#### Provided records

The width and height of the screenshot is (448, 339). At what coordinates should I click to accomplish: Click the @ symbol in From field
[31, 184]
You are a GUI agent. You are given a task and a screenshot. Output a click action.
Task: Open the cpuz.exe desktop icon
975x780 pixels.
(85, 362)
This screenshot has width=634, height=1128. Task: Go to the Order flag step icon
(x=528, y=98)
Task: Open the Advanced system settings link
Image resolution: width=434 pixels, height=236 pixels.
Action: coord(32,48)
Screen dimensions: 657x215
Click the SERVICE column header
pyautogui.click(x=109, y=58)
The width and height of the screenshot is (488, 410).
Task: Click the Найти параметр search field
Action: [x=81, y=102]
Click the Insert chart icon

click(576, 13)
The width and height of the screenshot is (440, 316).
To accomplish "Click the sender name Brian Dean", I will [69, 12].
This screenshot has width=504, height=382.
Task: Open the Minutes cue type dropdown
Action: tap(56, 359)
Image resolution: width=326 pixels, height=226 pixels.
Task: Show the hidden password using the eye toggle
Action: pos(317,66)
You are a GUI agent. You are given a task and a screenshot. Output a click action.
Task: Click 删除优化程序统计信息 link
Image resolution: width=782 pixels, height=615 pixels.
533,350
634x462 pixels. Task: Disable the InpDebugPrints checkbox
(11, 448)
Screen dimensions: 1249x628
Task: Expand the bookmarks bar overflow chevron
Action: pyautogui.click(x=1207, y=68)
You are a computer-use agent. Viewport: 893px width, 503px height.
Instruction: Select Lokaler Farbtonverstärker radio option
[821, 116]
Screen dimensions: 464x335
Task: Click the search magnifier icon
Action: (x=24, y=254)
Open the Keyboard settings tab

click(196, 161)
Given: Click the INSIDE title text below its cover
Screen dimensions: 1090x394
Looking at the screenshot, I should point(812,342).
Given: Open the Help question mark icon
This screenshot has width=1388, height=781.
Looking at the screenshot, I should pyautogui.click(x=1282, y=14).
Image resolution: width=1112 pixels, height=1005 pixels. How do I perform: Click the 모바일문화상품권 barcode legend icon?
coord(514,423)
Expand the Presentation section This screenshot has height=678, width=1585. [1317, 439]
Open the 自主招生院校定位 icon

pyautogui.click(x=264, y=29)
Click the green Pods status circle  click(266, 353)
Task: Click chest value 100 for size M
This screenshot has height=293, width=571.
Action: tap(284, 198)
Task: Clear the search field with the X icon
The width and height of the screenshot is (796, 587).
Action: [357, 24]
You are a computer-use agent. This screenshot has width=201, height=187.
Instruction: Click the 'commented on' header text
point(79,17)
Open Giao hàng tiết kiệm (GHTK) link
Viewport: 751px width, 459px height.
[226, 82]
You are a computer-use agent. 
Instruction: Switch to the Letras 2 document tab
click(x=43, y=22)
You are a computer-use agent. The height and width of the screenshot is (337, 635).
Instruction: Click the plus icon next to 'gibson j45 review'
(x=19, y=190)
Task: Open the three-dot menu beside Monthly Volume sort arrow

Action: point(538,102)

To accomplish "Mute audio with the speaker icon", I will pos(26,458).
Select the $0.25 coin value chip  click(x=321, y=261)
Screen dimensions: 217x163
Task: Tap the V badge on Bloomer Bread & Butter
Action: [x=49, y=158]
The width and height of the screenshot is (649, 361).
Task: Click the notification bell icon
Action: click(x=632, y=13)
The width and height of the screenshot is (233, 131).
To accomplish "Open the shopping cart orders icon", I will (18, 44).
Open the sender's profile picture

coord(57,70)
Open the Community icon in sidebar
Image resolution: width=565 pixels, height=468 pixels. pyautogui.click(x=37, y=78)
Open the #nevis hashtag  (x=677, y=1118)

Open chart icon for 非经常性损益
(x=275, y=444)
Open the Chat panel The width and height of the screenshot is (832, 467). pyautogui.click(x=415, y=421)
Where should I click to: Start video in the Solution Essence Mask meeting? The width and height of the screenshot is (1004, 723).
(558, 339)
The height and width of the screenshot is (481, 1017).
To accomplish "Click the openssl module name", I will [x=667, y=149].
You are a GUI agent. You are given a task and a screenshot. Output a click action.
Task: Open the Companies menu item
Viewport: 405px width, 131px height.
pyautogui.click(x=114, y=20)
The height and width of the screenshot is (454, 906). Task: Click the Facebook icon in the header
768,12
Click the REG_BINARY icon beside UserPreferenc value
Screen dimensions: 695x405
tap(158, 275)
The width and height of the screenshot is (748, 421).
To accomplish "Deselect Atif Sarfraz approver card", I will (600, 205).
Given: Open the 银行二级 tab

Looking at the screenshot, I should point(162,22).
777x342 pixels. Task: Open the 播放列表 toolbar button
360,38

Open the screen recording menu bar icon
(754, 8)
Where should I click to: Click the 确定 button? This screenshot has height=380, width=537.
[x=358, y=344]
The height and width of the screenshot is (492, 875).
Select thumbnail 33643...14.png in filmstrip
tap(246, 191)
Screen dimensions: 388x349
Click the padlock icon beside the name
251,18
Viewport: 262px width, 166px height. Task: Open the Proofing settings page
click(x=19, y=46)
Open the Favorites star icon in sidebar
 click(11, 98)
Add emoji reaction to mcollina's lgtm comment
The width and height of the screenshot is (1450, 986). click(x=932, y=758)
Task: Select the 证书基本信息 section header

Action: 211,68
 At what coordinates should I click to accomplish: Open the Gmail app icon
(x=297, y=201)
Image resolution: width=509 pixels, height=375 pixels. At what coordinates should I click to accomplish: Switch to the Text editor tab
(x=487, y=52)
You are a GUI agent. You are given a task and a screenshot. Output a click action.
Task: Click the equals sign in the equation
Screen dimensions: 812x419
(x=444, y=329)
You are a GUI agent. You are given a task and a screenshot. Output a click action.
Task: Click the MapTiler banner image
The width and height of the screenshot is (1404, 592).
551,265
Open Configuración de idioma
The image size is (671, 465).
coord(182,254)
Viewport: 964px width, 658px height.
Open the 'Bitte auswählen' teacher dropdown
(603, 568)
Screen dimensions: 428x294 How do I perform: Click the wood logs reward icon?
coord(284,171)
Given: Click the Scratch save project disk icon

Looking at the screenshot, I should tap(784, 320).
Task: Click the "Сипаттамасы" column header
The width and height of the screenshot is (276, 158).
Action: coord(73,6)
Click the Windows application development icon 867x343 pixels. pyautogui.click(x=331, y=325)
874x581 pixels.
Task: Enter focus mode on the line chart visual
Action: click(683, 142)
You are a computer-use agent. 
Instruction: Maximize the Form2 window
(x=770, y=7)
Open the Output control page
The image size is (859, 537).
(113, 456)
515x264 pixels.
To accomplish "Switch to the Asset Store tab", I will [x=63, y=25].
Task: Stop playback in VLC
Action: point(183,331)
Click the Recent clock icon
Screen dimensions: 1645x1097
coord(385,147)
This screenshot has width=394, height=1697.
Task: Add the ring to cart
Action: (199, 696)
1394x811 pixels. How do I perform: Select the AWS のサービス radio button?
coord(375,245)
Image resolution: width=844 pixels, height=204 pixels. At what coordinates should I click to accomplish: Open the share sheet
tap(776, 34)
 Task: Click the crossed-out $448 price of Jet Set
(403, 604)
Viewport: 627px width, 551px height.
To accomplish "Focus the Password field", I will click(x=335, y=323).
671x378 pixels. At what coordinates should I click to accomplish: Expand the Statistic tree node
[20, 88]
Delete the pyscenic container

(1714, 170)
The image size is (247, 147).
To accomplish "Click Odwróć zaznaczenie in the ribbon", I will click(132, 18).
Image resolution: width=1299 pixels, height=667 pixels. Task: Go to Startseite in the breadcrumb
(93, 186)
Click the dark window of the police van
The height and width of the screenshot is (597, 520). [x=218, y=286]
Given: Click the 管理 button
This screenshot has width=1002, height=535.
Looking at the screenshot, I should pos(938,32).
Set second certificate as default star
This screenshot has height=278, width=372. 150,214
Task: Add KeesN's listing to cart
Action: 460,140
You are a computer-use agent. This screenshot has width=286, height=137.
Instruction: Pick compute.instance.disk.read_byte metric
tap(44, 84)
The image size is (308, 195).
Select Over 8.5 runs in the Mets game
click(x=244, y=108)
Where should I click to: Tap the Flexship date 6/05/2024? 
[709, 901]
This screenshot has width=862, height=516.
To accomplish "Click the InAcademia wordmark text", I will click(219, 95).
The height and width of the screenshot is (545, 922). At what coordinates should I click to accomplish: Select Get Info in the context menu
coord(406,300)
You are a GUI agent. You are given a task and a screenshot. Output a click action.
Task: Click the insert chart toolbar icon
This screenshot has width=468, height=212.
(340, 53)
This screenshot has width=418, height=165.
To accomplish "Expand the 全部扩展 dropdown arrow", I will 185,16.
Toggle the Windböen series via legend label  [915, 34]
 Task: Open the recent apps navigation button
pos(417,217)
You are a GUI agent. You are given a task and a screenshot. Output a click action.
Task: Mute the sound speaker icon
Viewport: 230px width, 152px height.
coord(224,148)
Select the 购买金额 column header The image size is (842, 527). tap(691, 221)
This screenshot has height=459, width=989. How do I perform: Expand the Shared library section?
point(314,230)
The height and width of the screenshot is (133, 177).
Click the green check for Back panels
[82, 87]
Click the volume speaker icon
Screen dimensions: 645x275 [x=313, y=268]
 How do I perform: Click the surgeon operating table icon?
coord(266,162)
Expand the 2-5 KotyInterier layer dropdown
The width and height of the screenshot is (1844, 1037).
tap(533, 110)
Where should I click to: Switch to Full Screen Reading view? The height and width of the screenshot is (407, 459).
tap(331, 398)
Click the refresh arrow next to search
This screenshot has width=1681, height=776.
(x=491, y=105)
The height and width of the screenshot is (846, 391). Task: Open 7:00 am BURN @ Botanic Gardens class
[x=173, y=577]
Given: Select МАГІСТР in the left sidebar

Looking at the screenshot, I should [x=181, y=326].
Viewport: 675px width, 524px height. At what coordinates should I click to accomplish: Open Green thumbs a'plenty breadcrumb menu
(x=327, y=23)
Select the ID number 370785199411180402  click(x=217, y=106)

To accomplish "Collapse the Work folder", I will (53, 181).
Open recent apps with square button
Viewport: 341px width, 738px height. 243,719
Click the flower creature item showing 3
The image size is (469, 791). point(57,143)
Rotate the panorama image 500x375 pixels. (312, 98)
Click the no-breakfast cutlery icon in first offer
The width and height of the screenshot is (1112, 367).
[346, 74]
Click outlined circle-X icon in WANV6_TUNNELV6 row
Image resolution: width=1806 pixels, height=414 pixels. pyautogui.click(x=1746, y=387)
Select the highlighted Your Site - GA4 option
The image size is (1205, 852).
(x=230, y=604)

#### What is being asked
Edit the material starting at the line that contains "777x342 pixels. Task: Open" and ending at the line that contains "Looking at the screenshot, I should tap(784, 320).": give only those lines again, with "Screen dimensions" replaced by "Screen size" and everything else unchanged.

#### Solution to the problem
777x342 pixels. Task: Open the 播放列表 toolbar button
360,38

Open the screen recording menu bar icon
(754, 8)
Where should I click to: Click the 确定 button? This screenshot has height=380, width=537.
[x=358, y=344]
The height and width of the screenshot is (492, 875).
Select thumbnail 33643...14.png in filmstrip
tap(246, 191)
Screen size: 388x349
Click the padlock icon beside the name
251,18
Viewport: 262px width, 166px height. Task: Open the Proofing settings page
click(x=19, y=46)
Open the Favorites star icon in sidebar
 click(11, 98)
Add emoji reaction to mcollina's lgtm comment
The width and height of the screenshot is (1450, 986). click(x=932, y=758)
Task: Select the 证书基本信息 section header

Action: 211,68
 At what coordinates should I click to accomplish: Open the Gmail app icon
(x=297, y=201)
Image resolution: width=509 pixels, height=375 pixels. At what coordinates should I click to accomplish: Switch to the Text editor tab
(x=487, y=52)
You are a GUI agent. You are given a task and a screenshot. Output a click action.
Task: Click the equals sign in the equation
Screen size: 812x419
(x=444, y=329)
You are a GUI agent. You are given a task and a screenshot. Output a click action.
Task: Click the MapTiler banner image
The width and height of the screenshot is (1404, 592).
551,265
Open Configuración de idioma
The image size is (671, 465).
coord(182,254)
Viewport: 964px width, 658px height.
Open the 'Bitte auswählen' teacher dropdown
(603, 568)
Screen size: 428x294 How do I perform: Click the wood logs reward icon?
coord(284,171)
Given: Click the Scratch save project disk icon

Looking at the screenshot, I should tap(784, 320).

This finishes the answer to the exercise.